We need to have these conversations about identity and policy, but they need to be handled with cultural sensitivity. This means creating spaces where students can choose how they engage. Even simple questions like, “What surprised you about this reading?” can be insulting to students who weren’t surprised by the reading because the policies discussed have directly impacted their families.

In departments where Northeastern’s faculty is overwhelmingly white and straight (like journalism), students of color and queer students are constantly asked to educate their peers and their professors. This makes interesting courses exhausting for some students, and the best way to avoid it would be hiring a more diverse faculty. But if that’s too ambitious, cultural sensitivity training for professors would be a start.
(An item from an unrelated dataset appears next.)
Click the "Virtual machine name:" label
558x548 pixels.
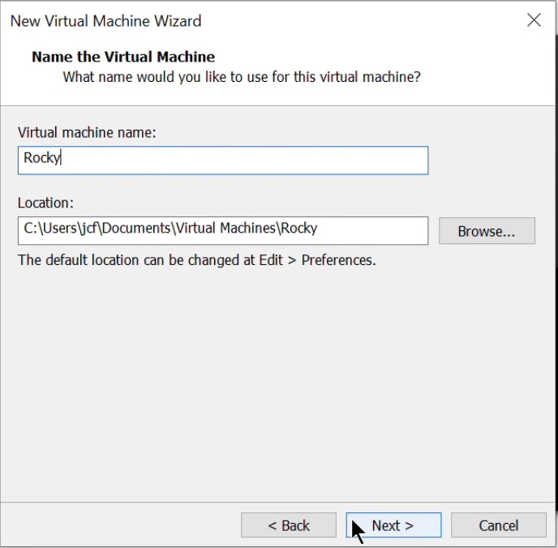(x=87, y=132)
That sensitivity training needs to be informed by focus groups with students who actually know what the problems are. Marginalized students across the university are interested in advocacy, but the university has not made any meaningful attempts to engage with them other than a handful of multiple-choice surveys.

The issues with professors carry over to UHCS clinicians who lack basic cultural competency, co-op advisors who shame students that can’t take unpaid jobs and a university health care system that punishes students whose families live further from Boston. Northeastern’s faculty and staff aren’t acknowledging the needs of marginalized students.
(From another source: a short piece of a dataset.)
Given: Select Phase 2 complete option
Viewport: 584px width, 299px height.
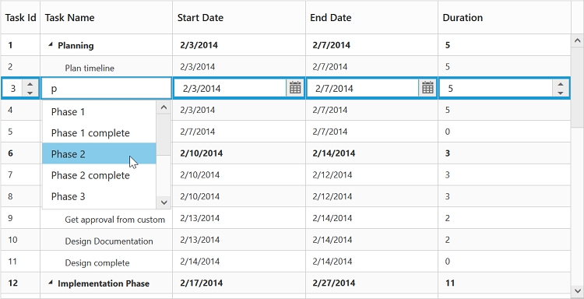Looking at the screenshot, I should [x=99, y=175].
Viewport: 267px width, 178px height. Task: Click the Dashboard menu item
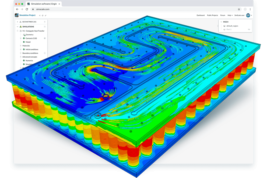coord(201,15)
While student groups try to fill the gap, it’s not enough. Like many affinity-based groups, gatekeeping and a lack of intersectional thinking plague Northeastern’s student groups designed for students of specific races, ethnicities, sexual orientations and gender identities.

While there are five recognized student organizations for LGBTQA+ students on campus, two of them are limited to students in specific disciplines, and one of them is for graduate students. This leaves the LGBTQA Resource Center — which isn’t really a student group, though it holds great events for Northeastern’s queer students — and NU Pride. While NU Pride’s current executive board is addressing its problems, the group has a history of catering toward white, cisgender gay and lesbian students. Many queer students of color, transgender students and non-binary students are hesitant to engage, leaving them unsure of where to find people like them. Additionally, five LGBTQA+ student groups isn’t a lot. University of Minnesota, Twin Cities has 11.

We can’t have a conversation about diversity at Northeastern if we don’t address the true state of the university in regards to diversity and inclusion. It’s hard to be a marginalized student at Northeastern, and this campus (and this city, though that’s another column) isn’t as progressive as its marketing likes to pretend.

We need to be better, and we can. But we can’t get there if we pretend that everything is great at Northeastern without speaking to those who are most impacted.